> _QUOTED PASSAGE_:
The Anti-Kickback Statute prohibits anyone from offering or paying, directly or indirectly, any remuneration — which includes money or any other thing of value — to induce referrals of patients or to provide recommendations of items or services covered by Medicare, Medicaid and other federally funded programs. Under the Medicare Advantage (MA) Program, also known as Part C, Medicare beneficiaries have the option to obtain their health care through privately-operated insurance plans known as MA plans. Some MA Plans contract with health care providers, including Oak Street Health, to provide their plan members with primary care services.

The United States alleged that, in 2020, Oak Street Health developed a program to increase patient membership called the Client Awareness Program. Under the Program, third-party insurance agents contacted seniors eligible for or enrolled in Medicare Advantage and delivered marketing messages designed to generate interest in Oak Street Health. Agents then referred interested seniors to an Oak Street Health employee via a three-way phone call, otherwise known as a “warm transfer,” and/or an electronic submission. In exchange, Oak Street Health paid agents typically $200 per beneficiary referred or recommended. These payments incentivized agents to base their referrals and recommendations on the financial motivations of Oak Street Health rather than the best interests of seniors. The settlement resolves allegations that, from September 2020 through December 2022, Oak Street Health knowingly submitted, and caused the submission of, false claims to Medicare arising from kickbacks to agents that violated the Anti-Kickback Statute.

“Health care providers that attempt to profit from kickbacks will be held accountable,” said Principal Deputy Assistant Attorney General Brian M. Boynton, head of the Justice Department's Civil Division. “We are committed to rooting out illegal practices committed by Medicare Advantage providers, insurance agents and brokers that undermine the interests of federal health care programs and the patients they serve.”

“Kickbacks, in any form, have no place in our federal healthcare system” said Acting U.S. Attorney Morris Pasqual for the Northern District of Illinois. “My office is alert for kickbacks that can subvert patient choice and defraud federal health care programs. This investigation and settlement help to ensure that patient choice is prioritized above a provider’s bottom line.”

“Kickbacks impose hidden costs on the federal health care system and compromise medical choice and decision-making,” said Special Agent in Charge Mario Pinto of the Department of Health and Human Services Office of the Inspector General (HHS-OIG). “Working determinedly with our law enforcement partners, HHS-OIG will continue to protect the integrity of federal health care programs, and we encourage the public to come forward with information about violative conduct.”

The civil settlement includes the resolution of claims brought under the qui tam or whistleblower provisions of the False Claims Act by Joseph Stinson. Under those provisions, a private party can file an action on behalf of the United States and receive a portion of any recovery. The qui tam case is captioned U.S. ex rel. Stinson v. Oak Street Health, et al., No. 20-cv-7381 (N.D. Ill.). As part of today’s resolution, Mr. Stinson will receive $9.9 million.

The resolution obtained in this matter was the result of a coordinated effort between the Civil Division’s Commercial Litigation Branch, Fraud Section, and the U.S. Attorney’s Office for the Northern District of Illinois, with assistance from HHS-OIG and the FBI.

The investigation and resolution of this matter illustrates the government’s emphasis on combating health care fraud. One of the most powerful tools in this effort is the False Claims Act. Tips and complaints from all sources about potential fraud, waste, abuse and mismanagement can be reported to HHS at 800-HHS-TIPS (800-447-8477).

Trial Attorney David G. Miller of the Justice Department's Civil Division and Assistant U.S. Attorney Jonathan C. Haile for the Northern District of Illinois handled the matter.

The claims resolved by the settlement are allegations only. There has been no determination of liability.

[Stored data entries]
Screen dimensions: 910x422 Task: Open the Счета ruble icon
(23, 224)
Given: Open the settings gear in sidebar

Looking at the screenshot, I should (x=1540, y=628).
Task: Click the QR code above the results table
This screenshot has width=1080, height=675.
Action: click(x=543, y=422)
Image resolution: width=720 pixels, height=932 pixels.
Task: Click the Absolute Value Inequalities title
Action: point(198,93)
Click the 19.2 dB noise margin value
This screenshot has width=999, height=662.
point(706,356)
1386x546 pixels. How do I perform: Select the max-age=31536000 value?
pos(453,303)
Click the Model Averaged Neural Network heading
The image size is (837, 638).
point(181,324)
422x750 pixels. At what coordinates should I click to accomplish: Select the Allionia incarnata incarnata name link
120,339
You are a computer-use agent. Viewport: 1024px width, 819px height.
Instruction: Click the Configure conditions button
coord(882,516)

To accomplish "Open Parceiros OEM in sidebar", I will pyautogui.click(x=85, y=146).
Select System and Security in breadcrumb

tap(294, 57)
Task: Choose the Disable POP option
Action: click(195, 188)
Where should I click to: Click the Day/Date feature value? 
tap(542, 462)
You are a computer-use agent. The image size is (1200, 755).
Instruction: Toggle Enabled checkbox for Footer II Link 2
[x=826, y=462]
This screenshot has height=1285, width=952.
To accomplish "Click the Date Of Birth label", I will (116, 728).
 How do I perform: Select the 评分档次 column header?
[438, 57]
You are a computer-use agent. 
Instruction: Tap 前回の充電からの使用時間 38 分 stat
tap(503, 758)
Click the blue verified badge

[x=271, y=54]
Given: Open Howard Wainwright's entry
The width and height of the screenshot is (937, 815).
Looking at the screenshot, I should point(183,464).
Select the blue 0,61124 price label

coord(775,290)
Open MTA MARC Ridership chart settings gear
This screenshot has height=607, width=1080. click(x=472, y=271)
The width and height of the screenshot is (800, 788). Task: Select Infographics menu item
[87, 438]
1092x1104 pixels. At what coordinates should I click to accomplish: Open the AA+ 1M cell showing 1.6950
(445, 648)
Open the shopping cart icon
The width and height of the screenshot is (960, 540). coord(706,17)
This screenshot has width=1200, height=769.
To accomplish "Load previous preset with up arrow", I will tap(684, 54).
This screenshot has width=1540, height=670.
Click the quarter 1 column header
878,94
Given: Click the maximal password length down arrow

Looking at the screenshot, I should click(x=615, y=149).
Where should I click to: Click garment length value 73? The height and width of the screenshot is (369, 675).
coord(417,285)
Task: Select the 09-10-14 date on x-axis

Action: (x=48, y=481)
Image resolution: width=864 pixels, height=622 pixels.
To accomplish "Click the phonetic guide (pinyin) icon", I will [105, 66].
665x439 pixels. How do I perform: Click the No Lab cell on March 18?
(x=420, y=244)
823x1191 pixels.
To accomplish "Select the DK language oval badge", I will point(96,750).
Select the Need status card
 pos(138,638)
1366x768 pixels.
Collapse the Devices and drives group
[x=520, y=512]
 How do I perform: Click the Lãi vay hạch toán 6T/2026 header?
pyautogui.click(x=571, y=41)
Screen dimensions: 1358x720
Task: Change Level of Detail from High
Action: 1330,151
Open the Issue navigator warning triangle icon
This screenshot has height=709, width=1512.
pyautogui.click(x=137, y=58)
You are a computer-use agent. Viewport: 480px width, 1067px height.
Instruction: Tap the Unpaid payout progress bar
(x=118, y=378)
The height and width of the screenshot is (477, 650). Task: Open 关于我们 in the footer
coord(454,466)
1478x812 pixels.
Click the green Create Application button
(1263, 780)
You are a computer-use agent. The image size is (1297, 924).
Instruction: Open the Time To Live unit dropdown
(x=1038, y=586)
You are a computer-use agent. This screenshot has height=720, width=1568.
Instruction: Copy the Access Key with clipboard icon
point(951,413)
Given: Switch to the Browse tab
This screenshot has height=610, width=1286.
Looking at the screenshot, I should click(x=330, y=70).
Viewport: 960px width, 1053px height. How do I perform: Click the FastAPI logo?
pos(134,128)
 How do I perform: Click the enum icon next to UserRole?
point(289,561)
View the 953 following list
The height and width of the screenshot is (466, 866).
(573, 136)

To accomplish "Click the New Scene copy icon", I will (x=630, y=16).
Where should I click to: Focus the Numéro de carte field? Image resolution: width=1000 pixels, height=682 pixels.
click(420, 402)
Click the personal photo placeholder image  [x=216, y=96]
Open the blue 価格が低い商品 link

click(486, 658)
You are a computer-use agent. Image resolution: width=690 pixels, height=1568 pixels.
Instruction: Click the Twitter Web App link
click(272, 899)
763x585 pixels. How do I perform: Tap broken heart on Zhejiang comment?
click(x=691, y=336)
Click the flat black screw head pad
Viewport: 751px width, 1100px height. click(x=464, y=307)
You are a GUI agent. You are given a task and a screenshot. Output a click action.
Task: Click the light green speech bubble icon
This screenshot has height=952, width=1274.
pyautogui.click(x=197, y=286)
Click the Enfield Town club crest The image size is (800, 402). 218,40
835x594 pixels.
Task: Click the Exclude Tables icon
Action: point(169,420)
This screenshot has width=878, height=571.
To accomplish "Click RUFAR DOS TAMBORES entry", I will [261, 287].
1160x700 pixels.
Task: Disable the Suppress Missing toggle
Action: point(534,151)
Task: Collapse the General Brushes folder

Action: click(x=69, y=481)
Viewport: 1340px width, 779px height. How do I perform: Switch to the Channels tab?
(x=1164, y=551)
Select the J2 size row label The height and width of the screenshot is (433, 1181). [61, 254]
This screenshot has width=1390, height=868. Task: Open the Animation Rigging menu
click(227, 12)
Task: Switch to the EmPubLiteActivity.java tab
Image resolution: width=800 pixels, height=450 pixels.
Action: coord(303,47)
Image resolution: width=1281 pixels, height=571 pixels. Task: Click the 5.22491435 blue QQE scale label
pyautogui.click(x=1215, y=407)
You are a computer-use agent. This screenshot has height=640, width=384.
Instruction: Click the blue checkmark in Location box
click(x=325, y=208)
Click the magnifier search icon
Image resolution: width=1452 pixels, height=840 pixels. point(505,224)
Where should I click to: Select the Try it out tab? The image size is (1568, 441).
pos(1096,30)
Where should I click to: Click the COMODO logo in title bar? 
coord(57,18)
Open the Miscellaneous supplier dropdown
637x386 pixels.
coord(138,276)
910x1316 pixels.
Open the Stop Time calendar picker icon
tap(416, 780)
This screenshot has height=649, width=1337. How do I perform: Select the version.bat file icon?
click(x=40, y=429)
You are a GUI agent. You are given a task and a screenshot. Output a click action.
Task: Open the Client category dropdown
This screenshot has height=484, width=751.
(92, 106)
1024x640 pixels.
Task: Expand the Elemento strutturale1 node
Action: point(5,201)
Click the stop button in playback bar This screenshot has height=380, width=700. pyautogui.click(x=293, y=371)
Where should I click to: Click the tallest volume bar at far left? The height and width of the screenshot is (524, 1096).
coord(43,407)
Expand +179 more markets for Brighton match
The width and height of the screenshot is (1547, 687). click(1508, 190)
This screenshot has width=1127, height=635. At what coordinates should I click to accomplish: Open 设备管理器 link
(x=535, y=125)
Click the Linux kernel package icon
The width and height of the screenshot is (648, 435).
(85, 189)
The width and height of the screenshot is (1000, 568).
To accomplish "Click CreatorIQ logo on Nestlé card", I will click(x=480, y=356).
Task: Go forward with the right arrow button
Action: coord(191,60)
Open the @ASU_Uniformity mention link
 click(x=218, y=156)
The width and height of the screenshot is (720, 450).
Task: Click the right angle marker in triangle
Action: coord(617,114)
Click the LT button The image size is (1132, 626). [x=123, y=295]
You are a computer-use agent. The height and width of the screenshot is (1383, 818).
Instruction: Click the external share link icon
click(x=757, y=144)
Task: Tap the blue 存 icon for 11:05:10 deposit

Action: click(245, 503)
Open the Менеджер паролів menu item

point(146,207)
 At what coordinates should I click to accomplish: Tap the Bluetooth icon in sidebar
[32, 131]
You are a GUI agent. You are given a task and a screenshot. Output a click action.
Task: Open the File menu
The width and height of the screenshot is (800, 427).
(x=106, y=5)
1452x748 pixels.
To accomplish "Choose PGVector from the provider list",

> _WORK ITEM A_:
Answer these questions using the settlement announcement.
(i) How much did Oak Street Health typically pay agents per beneficiary referred or recommended?
(ii) How much will Joseph Stinson receive as part of the resolution?
(iii) At what phone number can tips about potential fraud be reported to HHS?
> _WORK ITEM B_:
Duplicate the part of the settlement announcement that begins with the words "The resolution obtained" and ends after the words "at 800-HHS-TIPS (800-447-8477).".

> _EXERCISE RESULT A_:
(i) $200
(ii) $9.9 million
(iii) 800-HHS-TIPS (800-447-8477)

> _EXERCISE RESULT B_:
The resolution obtained in this matter was the result of a coordinated effort between the Civil Division’s Commercial Litigation Branch, Fraud Section, and the U.S. Attorney’s Office for the Northern District of Illinois, with assistance from HHS-OIG and the FBI.

The investigation and resolution of this matter illustrates the government’s emphasis on combating health care fraud. One of the most powerful tools in this effort is the False Claims Act. Tips and complaints from all sources about potential fraud, waste, abuse and mismanagement can be reported to HHS at 800-HHS-TIPS (800-447-8477).